Our multidisciplinary approach aims to quantify, understand and predict the effect of ionizing radiation on living organisms from processes induced at extremely short times (attosecond) at small scales (atomic nucleus) to long-term consequences (years) at the patient level.
We therefore design and carry out irradiation experiments on targets ranging from molecules or cells to small animals and patient samples (tumor, blood). These experiments feed an important part of our activity which consists in modeling the effects of radiation on living organisms.

One of the innovative techniques of radiotherapy is hadrontherapy, which is to send
an ion beam on the tumors to destroy them. We are working, in particular using simulations, data processing and predictions, to improve these systems by having on-line control over irradiation using dedicated detectors. These tools also have applications in imaging.
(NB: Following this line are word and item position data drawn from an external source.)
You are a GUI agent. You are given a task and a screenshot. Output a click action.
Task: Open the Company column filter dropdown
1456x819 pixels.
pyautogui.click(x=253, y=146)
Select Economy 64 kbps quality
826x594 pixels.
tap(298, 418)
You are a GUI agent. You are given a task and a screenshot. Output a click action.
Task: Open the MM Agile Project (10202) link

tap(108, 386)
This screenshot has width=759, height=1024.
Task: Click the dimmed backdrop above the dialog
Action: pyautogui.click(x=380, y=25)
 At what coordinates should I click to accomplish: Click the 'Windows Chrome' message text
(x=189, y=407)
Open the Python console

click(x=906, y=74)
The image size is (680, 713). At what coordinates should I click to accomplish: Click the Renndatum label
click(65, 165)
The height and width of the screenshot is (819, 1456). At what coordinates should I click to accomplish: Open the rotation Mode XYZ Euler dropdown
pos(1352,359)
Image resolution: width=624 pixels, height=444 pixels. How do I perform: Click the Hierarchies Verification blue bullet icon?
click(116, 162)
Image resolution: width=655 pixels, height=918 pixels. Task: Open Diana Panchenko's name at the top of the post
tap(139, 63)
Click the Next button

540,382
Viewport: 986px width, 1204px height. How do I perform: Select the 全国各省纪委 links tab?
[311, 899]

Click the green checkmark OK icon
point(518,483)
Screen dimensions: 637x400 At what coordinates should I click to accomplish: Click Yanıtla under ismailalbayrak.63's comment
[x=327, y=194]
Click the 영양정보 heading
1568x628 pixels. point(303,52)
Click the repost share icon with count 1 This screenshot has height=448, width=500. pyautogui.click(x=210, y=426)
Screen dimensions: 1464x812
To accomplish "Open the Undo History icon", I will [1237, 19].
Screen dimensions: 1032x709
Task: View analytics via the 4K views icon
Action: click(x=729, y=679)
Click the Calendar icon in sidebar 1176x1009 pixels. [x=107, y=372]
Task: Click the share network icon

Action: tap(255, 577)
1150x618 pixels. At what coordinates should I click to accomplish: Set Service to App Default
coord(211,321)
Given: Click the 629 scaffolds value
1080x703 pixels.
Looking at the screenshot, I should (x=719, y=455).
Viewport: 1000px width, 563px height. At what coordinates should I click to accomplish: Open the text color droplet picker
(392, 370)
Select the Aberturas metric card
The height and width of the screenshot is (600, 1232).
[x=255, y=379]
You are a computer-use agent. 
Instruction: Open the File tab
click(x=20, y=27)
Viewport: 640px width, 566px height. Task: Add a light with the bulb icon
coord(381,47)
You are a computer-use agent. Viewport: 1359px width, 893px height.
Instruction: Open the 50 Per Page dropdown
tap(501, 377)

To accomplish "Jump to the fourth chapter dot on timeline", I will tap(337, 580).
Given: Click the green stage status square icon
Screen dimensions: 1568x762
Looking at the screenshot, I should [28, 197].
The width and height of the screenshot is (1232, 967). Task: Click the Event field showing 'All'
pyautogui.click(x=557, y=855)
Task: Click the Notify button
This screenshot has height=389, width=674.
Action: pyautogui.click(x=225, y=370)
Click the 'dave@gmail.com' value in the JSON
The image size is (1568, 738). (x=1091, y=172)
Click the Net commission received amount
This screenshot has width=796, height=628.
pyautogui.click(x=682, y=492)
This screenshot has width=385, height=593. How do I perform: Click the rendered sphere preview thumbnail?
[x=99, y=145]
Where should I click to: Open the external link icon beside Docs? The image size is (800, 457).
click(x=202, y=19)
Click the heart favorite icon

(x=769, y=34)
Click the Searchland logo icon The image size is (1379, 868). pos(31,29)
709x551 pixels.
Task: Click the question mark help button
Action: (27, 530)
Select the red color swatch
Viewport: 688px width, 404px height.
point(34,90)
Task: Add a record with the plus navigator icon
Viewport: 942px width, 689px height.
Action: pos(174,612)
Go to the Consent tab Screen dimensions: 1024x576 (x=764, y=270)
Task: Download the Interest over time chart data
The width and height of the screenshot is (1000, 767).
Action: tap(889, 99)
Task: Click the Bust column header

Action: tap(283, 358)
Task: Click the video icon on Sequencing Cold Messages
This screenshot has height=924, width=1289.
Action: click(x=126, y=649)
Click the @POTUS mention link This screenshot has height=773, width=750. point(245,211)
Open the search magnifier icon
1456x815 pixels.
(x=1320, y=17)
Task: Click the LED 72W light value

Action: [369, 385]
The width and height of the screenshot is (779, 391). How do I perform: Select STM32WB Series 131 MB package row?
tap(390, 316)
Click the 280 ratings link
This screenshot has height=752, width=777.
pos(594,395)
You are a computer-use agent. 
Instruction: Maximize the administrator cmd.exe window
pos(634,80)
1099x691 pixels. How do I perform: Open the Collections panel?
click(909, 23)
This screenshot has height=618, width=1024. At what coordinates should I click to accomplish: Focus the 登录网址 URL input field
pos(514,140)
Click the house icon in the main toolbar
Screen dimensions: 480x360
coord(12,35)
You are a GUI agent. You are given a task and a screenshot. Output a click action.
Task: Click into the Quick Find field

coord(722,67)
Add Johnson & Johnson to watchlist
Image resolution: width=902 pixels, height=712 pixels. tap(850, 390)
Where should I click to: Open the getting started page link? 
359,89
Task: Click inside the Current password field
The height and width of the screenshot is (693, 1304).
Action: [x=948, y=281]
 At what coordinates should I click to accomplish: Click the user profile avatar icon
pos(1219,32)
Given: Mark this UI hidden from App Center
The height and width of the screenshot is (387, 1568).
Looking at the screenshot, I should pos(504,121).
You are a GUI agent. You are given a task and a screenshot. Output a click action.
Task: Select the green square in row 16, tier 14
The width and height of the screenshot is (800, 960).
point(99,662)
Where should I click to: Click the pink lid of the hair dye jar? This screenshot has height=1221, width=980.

The activities can be divided into three research areas:

Axis 1 aims to develop simulations and detectors to control patient irradiation by detecting the particles emitted during hadrontherapy treatment. These developments also offer application prospects in the field of diagnostic imaging.

Axis 2 focuses on the development of multi-scale models and simulations to describe and predict the physical, chemical and biological processes induced by irradiation. It also develops irradiation and dosimetric control means for the measurement of radiobiological effects.

Axis 3 quantifies by experiment the effects induced by irradiation with molecular, cellular, multicellular, in-vitro or in-vivo systems. It focuses on the specificities of innovative radiotherapies and the personalization of care.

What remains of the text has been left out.